Task description:
If an entry holds a picture, drop the picture and restate the rest word for word.

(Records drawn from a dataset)
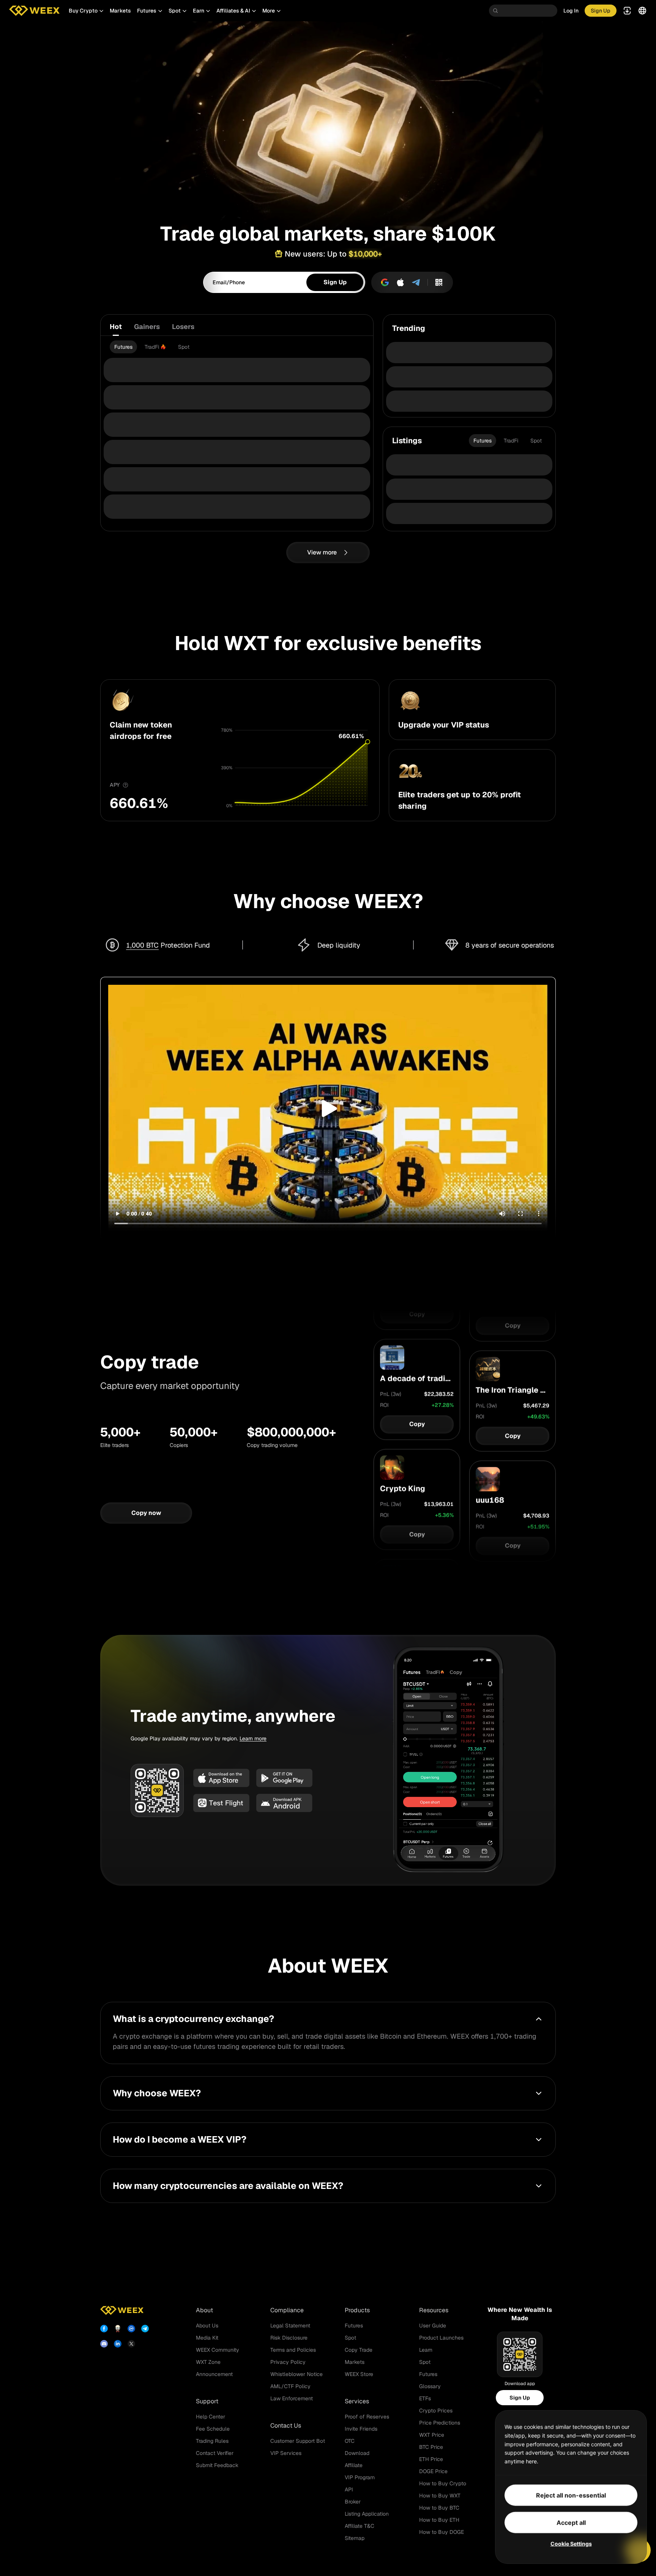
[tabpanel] (237, 347)
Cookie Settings (571, 2543)
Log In (571, 10)
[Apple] (400, 282)
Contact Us (285, 2426)
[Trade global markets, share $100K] (328, 115)
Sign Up (519, 2397)
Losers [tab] (183, 326)
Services (357, 2401)
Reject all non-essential (571, 2495)
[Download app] (439, 282)
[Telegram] (416, 282)
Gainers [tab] (147, 326)
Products (357, 2310)
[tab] (123, 346)
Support (207, 2401)
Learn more (253, 1738)
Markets (120, 10)
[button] (86, 10)
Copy (417, 1327)
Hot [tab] (116, 326)
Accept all (571, 2522)
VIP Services (285, 2453)
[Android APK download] (284, 1802)
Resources (433, 2310)
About (204, 2310)
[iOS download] (221, 1802)
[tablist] (237, 327)
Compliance (287, 2310)
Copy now (146, 1513)
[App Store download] (221, 1777)
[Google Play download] (284, 1777)
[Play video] (328, 1108)
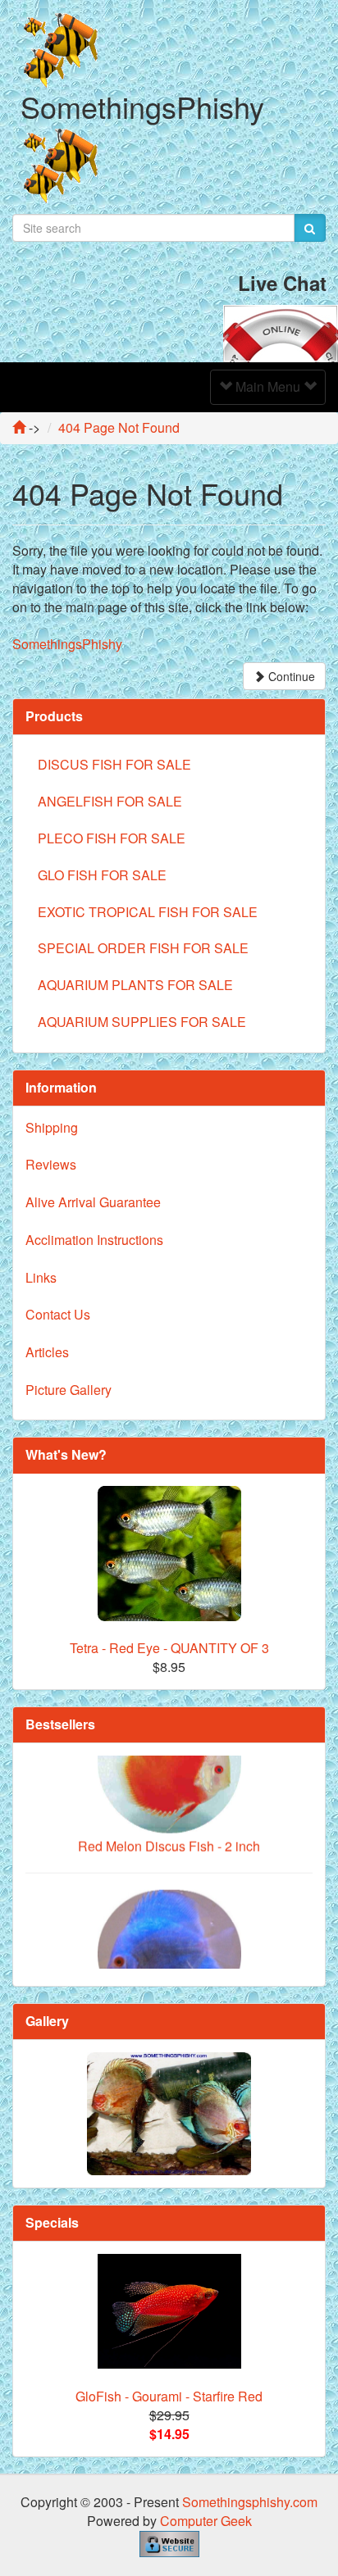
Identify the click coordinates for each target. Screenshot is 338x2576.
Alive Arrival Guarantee (93, 1202)
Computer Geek (206, 2520)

Result:
[tabpanel] (237, 347)
Cookie Settings (571, 2543)
Log In (571, 10)
[Apple] (400, 282)
Contact Us (285, 2426)
[Trade global markets, share $100K] (328, 115)
Sign Up (519, 2397)
Losers [tab] (183, 326)
Services (357, 2401)
Reject all non-essential (571, 2495)
[Download app] (439, 282)
[Telegram] (416, 282)
Gainers [tab] (147, 326)
Products (357, 2310)
[tab] (123, 346)
Support (207, 2401)
Learn more (253, 1738)
Markets (120, 10)
[button] (86, 10)
Copy (417, 1327)
Hot [tab] (116, 326)
Accept all (571, 2522)
VIP Services (285, 2453)
[Android APK download] (284, 1802)
Resources (433, 2310)
About (204, 2310)
[iOS download] (221, 1802)
[tablist] (237, 327)
Compliance (287, 2310)
Copy now (146, 1513)
[App Store download] (221, 1777)
[Google Play download] (284, 1777)
[Play video] (328, 1108)
Identify the click coordinates for each target. Screenshot is 338x2576.
Alive Arrival Guarantee (93, 1202)
Computer Geek (206, 2520)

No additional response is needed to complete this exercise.